**EXERCISE AIM**
Could you return each line of the material that has "pixels" in it?

**LISTED RECORDS**
-------------------------
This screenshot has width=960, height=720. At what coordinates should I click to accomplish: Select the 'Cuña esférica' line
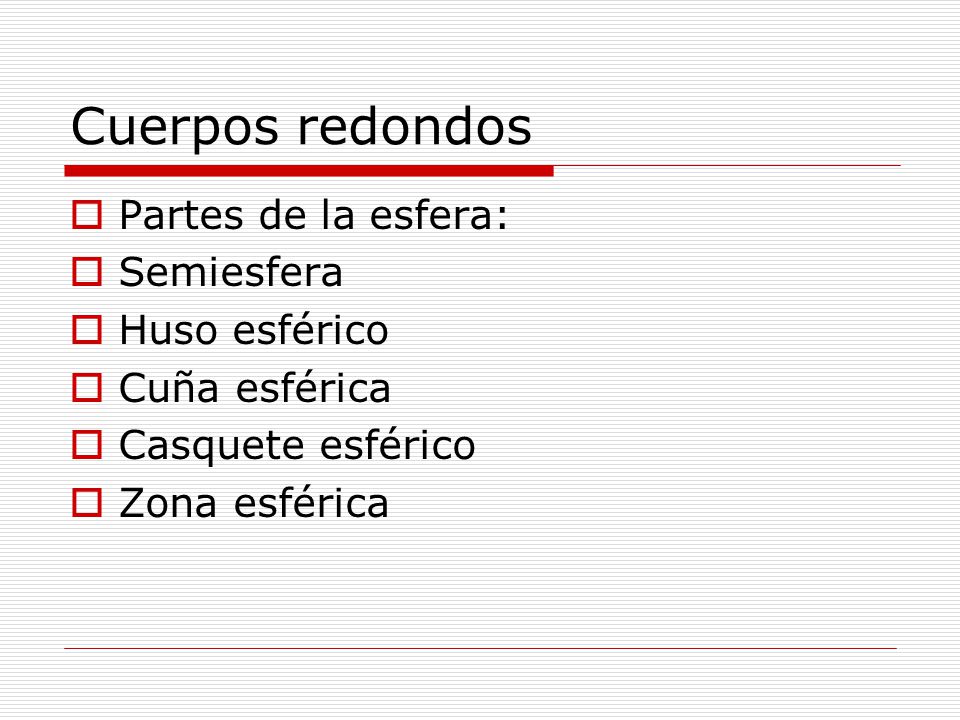255,388
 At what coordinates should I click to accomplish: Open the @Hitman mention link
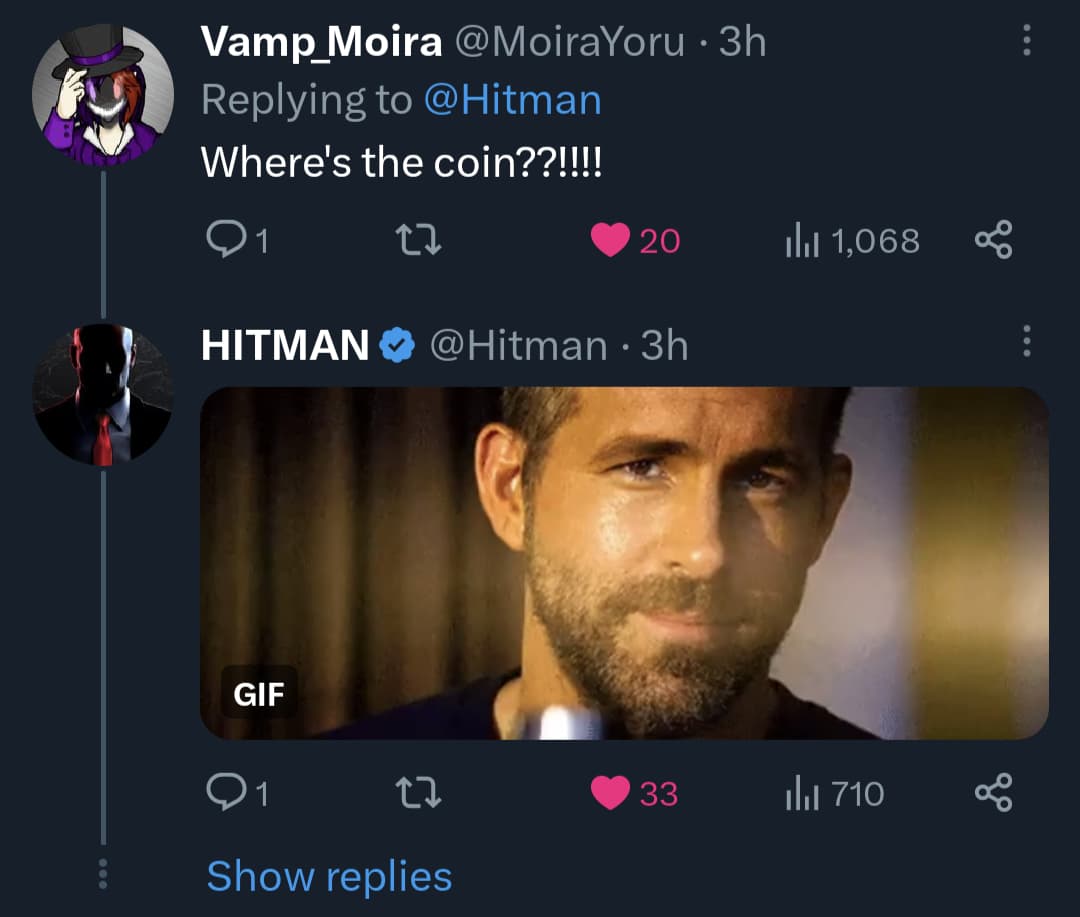tap(513, 100)
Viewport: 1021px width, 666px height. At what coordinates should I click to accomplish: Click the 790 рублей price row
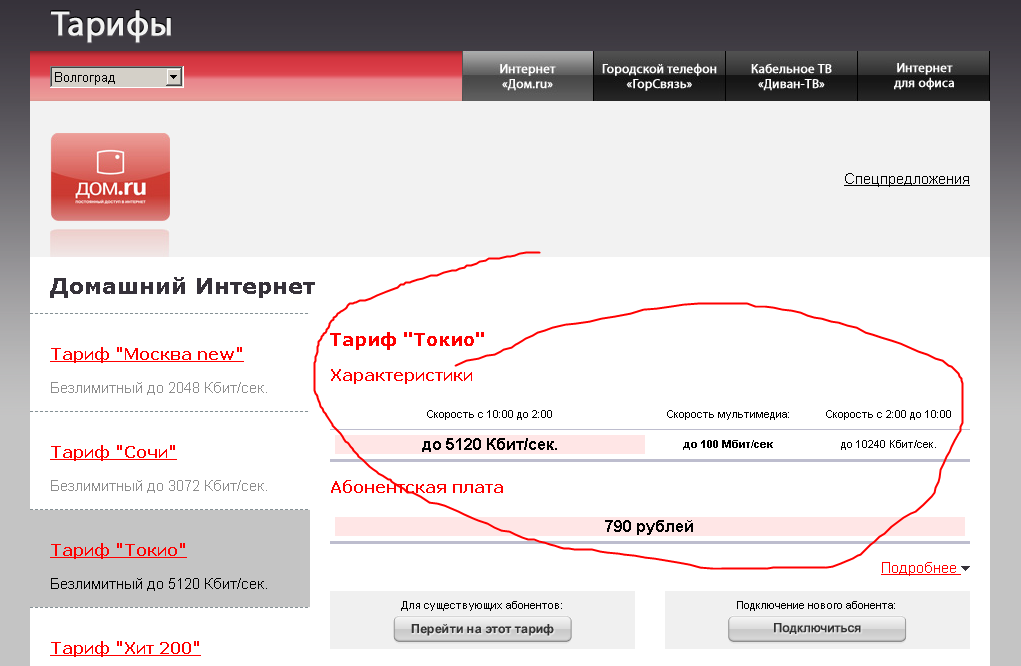[x=649, y=526]
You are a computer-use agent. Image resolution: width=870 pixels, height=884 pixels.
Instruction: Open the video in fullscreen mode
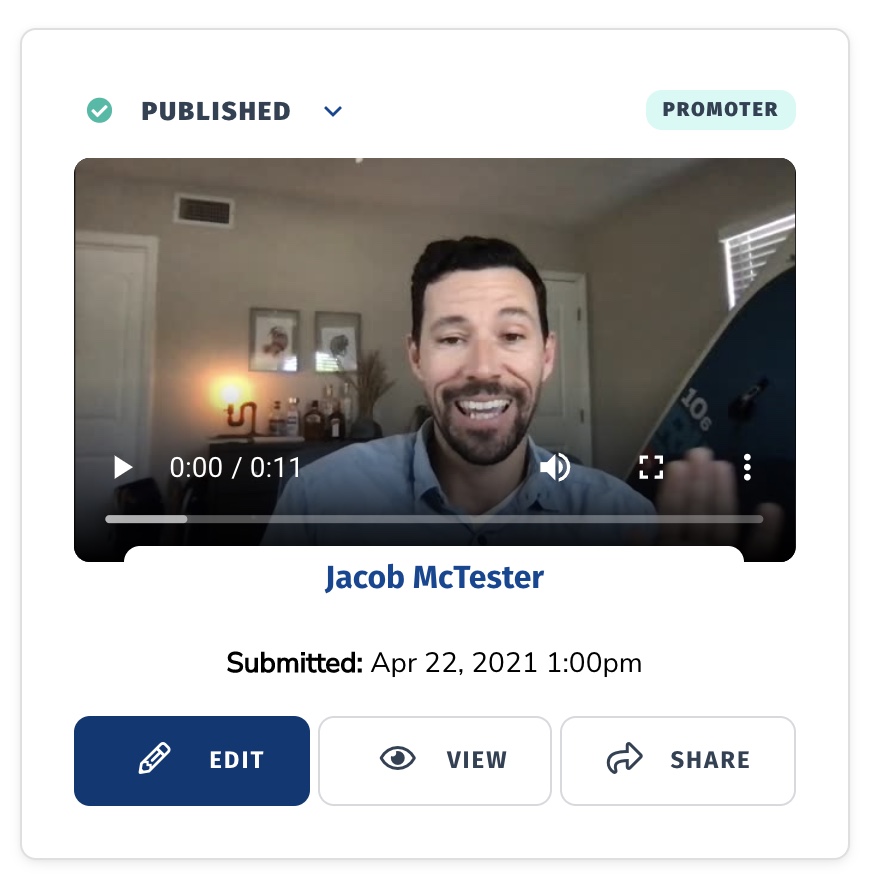[x=651, y=467]
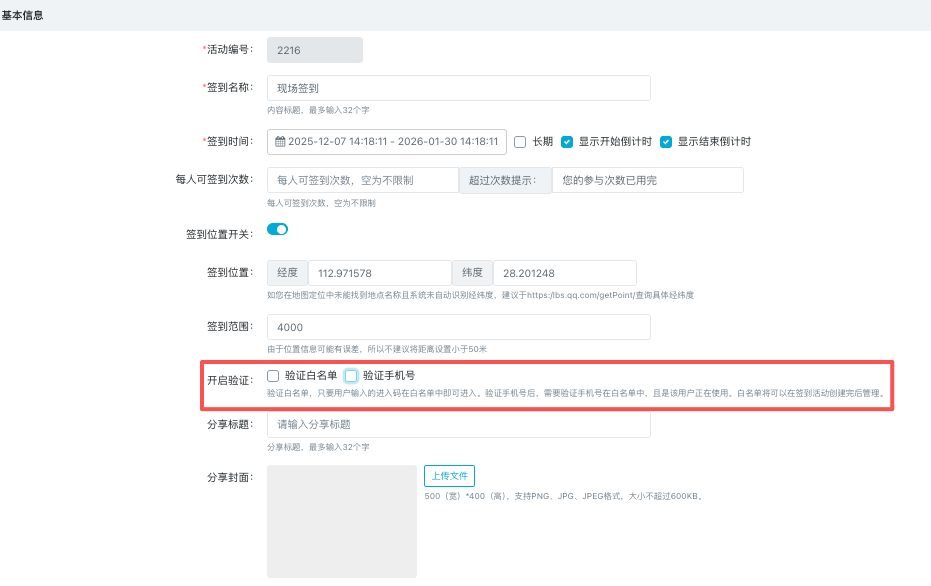The height and width of the screenshot is (586, 931).
Task: Click the calendar icon in 签到时间 field
Action: tap(281, 142)
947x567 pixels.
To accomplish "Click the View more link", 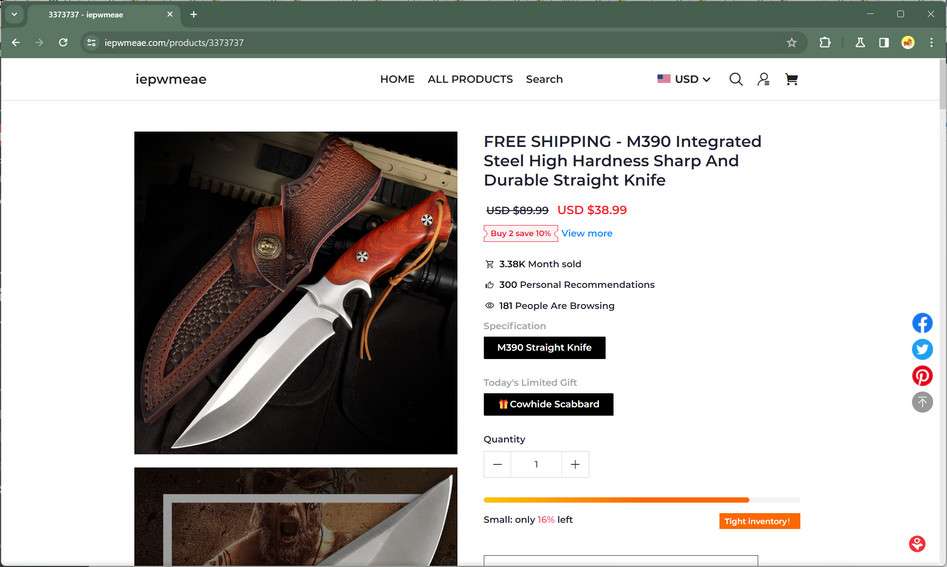I will pos(587,233).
-------------------------
**OUTPUT FOR THIS EXERCISE**
You are a computer-use agent. Image resolution: width=870 pixels, height=884 pixels.
947x567 pixels.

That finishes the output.